Do you really think that is me? 🤣🤣🤣
This is a more suave representative picture
and no offense the


DaddyBigPenis said:


> View attachment 244111
> 
> You need a whole skull transplant. I suggest immediate ropage.


no offense the morph isn’t all that great; it looks kinda scary


chesscel said:


> I see gigachad.


yass


----------



## anti caking agents (Jan 26, 2020)

Kelp2222 said:


> Is this an example of a hot Asian chad? He seems to have a very strong jawline and good profile. Very masculine too for an Asian guy too.


----------



## Kelp2222 (Jan 26, 2020)

anti caking agents said:


> View attachment 244126


🤣🤣🤣


----------



## prgfromnl (Jan 26, 2020)

the animal behind you even mogs you


----------



## Cope (Jan 26, 2020)

sub4


----------



## Kelp2222 (Jan 26, 2020)

Jokes aside. This guy was someone I had to dorm with in college. He would go around insulting everyone about their appearance. Since I was his roomie, I got hit the hardest. Oof. He’s 5’ 5” and brags about getting girls all the time.
Soooo I just wanted to see what PSL would rate him.


----------



## diggbicc (Jan 26, 2020)

>Asian
>Chad


----------



## Nosecel (Jan 26, 2020)

Gigachang


----------



## Kelp2222 (Jan 26, 2020)

diggbicc said:


> >Asian
> >Chad
> 
> View attachment 244131
> ...


This guy is an exception. He’s hella low inhib. At 2018’s Halloween party, he went up to this chadpreet flirting with an asian girl. Started jumping up and down telling the guy he was taller. No joke this happened.


----------



## Patient A (Jan 26, 2020)

Kelp2222 said:


> Jokes aside. This guy was someone I had to dorm with in college. He would go around insulting everyone about their appearance. Since I was his roomie, I got hit the hardest. Oof. He’s 5’ 5” and brags about getting girls all the time.
> Soooo I just wanted to see what PSL would rate him.


JFL if no one called him a *zipperhead gook* as a comeback


----------



## Deleted member 4563 (Jan 26, 2020)

You cannot Chad the Chang.


----------



## TRUE_CEL (Jan 26, 2020)

That is obviously you.


----------



## Patient A (Jan 26, 2020)

Kelp2222 said:


> This guy is an exception. He’s hella low inhib. At 2018’s Halloween party, he went up to this chadpreet flirting with an asian girl. Started jumping up and down telling the guy he was taller. No joke this happened.

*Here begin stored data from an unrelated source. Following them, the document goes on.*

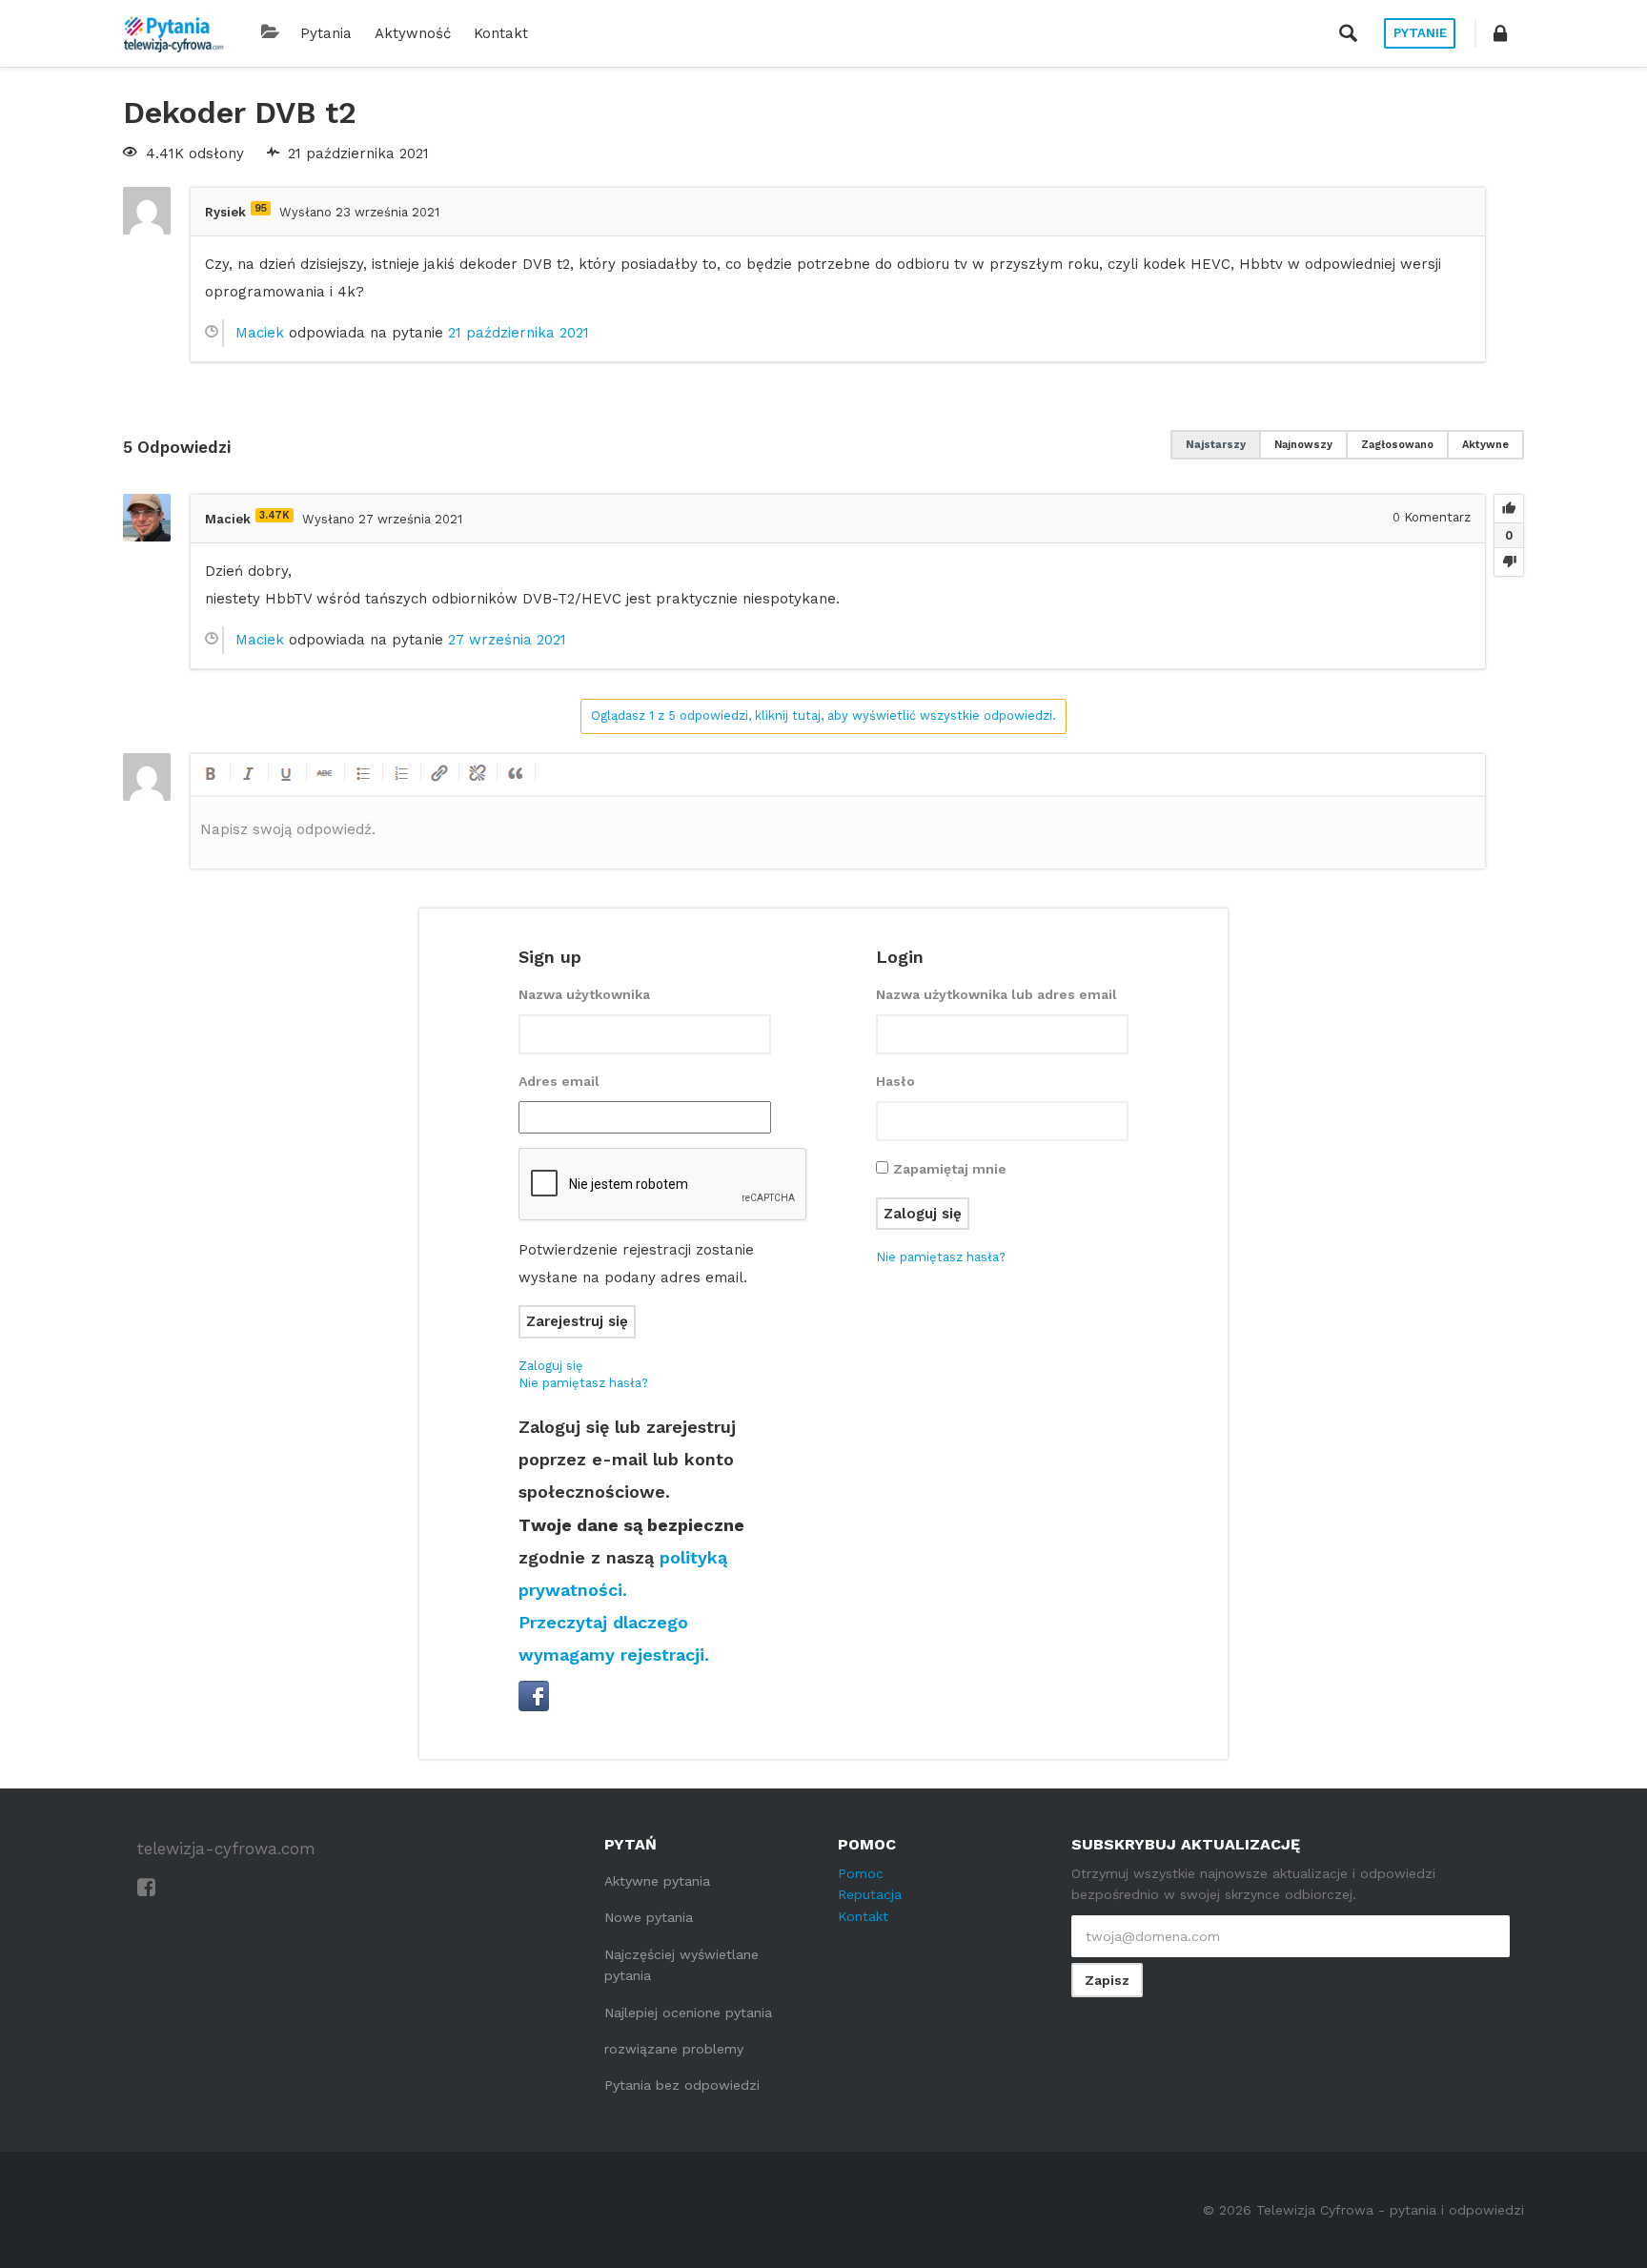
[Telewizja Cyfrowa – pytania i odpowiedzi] (173, 33)
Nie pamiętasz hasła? (583, 1383)
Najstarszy (1216, 445)
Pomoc (861, 1873)
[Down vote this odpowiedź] (1508, 561)
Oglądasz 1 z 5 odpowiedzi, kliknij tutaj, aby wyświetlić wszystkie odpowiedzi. (823, 715)
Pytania (326, 33)
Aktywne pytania (657, 1881)
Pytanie (1420, 33)
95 (260, 208)
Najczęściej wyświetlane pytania (681, 1965)
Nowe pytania (648, 1917)
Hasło (895, 1081)
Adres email (559, 1081)
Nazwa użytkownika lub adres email (996, 994)
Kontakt (501, 33)
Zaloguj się (550, 1366)
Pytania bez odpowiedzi (682, 2085)
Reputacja (870, 1894)
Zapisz (1107, 1980)
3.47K (274, 515)
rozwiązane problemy (673, 2048)
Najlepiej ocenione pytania (688, 2012)
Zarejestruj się (577, 1321)
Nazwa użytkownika (584, 994)
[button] (1500, 33)
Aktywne (1485, 445)
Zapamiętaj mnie (949, 1168)
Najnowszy (1303, 445)
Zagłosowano (1397, 445)
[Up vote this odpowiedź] (1508, 509)
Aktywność (413, 33)
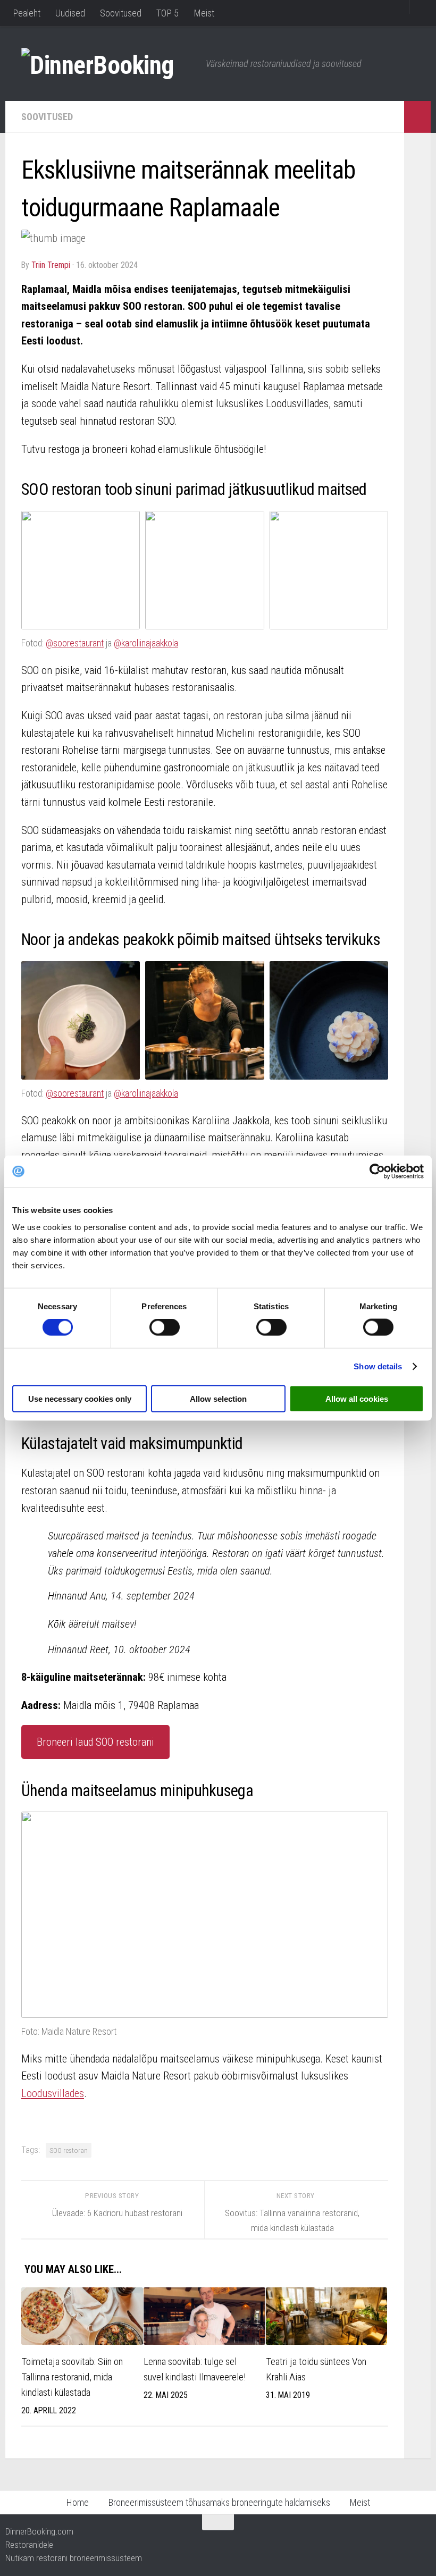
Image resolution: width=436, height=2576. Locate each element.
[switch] (164, 1327)
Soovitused (120, 13)
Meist (204, 13)
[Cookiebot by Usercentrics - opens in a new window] (377, 1172)
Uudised (70, 13)
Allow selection (218, 1398)
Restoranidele (29, 2544)
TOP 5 (167, 13)
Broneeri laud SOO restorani (95, 1742)
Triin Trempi (50, 265)
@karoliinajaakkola (146, 643)
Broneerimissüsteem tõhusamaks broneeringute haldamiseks (219, 2502)
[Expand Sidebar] (417, 117)
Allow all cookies (356, 1398)
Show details (378, 1366)
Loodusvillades (52, 2093)
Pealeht (26, 13)
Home (77, 2502)
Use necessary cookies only (79, 1398)
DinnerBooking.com (39, 2531)
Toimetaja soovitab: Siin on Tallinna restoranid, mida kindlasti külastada (72, 2376)
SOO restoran (68, 2150)
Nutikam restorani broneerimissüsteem (73, 2558)
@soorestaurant (75, 643)
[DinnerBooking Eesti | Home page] (108, 64)
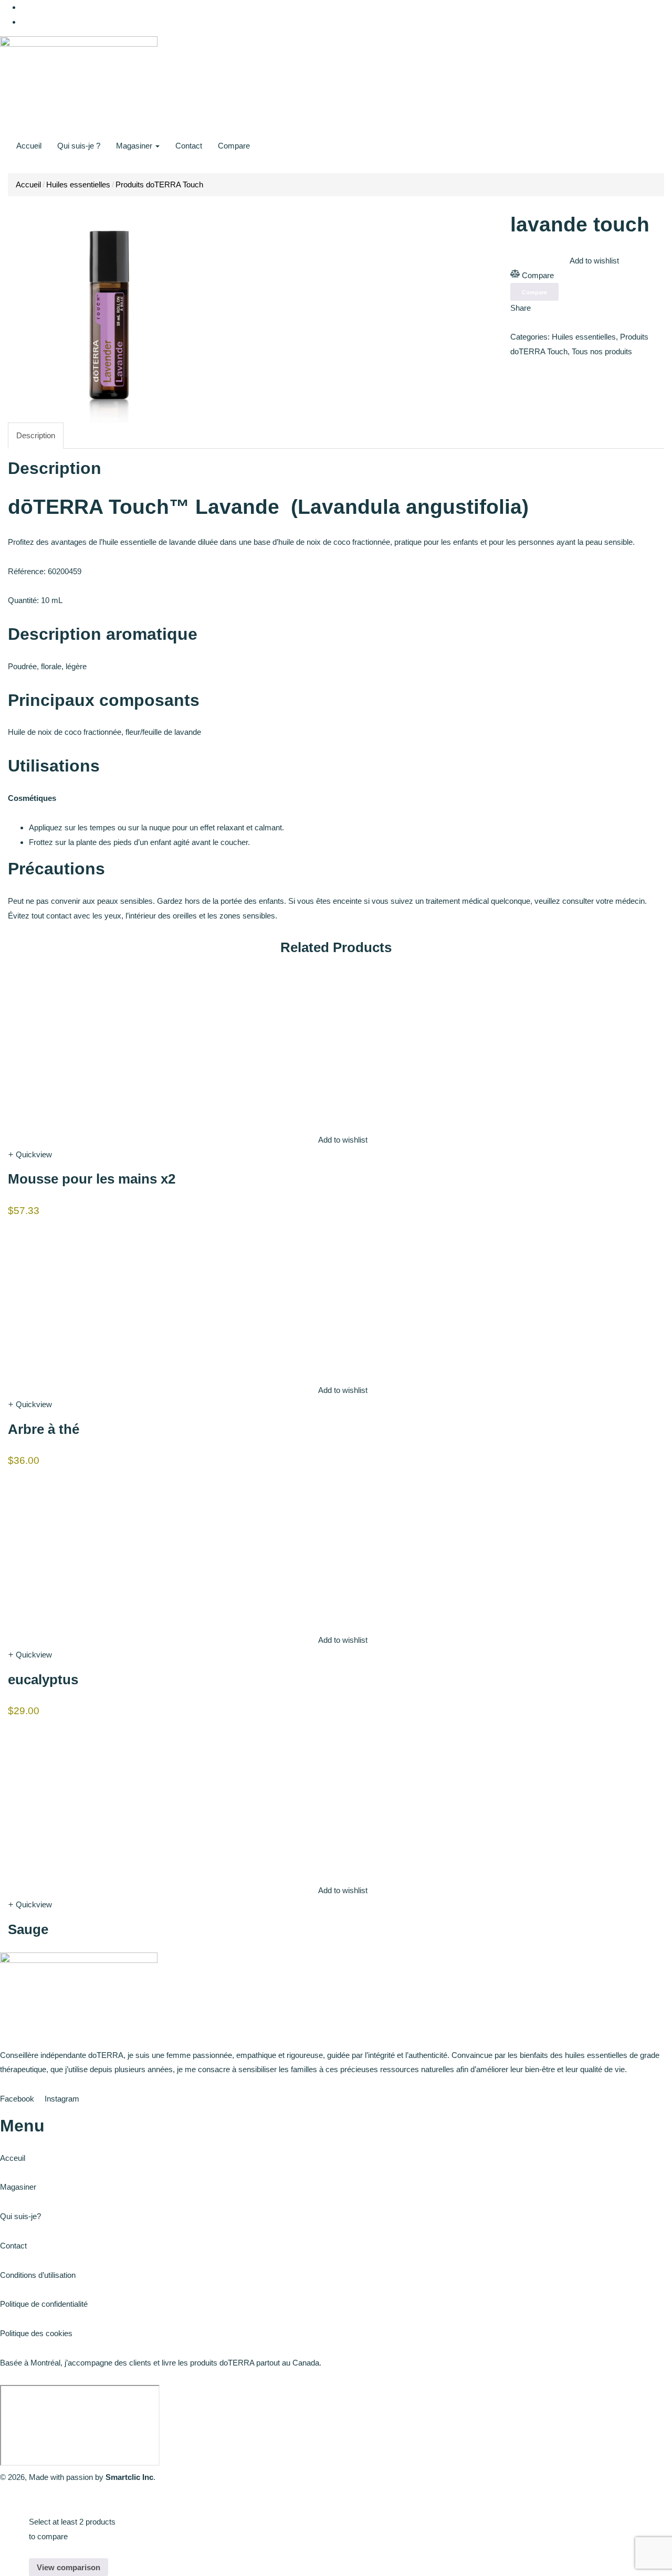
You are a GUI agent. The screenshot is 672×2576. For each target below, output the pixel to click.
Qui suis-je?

Please leave this forum greycel


----------



## Kelp2222 (Jan 26, 2020)

IncelWithNoLuck said:


> You cannot Chad the Chang.


Well this guy just proved your ass wrong 


TRUE_CEL said:


> That is obviously you.


If you say so 🥺


----------



## Deleted member 4563 (Jan 26, 2020)

Kelp2222 said:


> Well this guy just proved your ass wrong


His face is average.
Only thing that helps him is his lower third.


----------



## Deleted member 4612 (Jan 26, 2020)

uglies me


----------



## Kelp2222 (Jan 26, 2020)

IncelWithNoLuck said:


> His face is average.
> Only thing that helps him is his lower third.


In Asian countries, the lower third is what screws him over. We prefer more setback maxillas.


----------



## diggbicc (Jan 26, 2020)

Kelp2222 said:


> This guy is an exception. He’s hella low inhib. At 2018’s Halloween party, he went up to this chadpreet flirting with an asian girl. Started jumping up and down telling the guy he was taller. No joke this happened.


Lemme guess, he got blown away?


----------



## Deleted member 4563 (Jan 26, 2020)

Kelp2222 said:


> In Asian countries, the lower third is what screws him over. We prefer more setback maxillas.


Indiamaxx or rot for him


----------



## Kelp2222 (Jan 26, 2020)

diggbicc said:


> Lemme guess, he got blown away?


She was drunk so she didn’t really care.
For the record, this guy does actually think he’s Chang


----------



## Deleted member 4563 (Jan 26, 2020)

Kelp2222 said:


> She was drunk so she didn’t really care.
> For the record, this guy does actually think he’s Chang


He's just a typical gook.The Ainu natives T mog him.


----------



## Kelp2222 (Jan 26, 2020)

I haven’t talked to him in a while but just saying the guy has a girlfriend.


----------



## Artemide (Jan 26, 2020)

Looks like a monkey


----------



## Deleted member 3202 (Jan 26, 2020)

Kelp2222 said:


> Is this an example of a hot Asian chad? He seems to have a very strong jawline and good profile. Very masculine too for an Asian guy too.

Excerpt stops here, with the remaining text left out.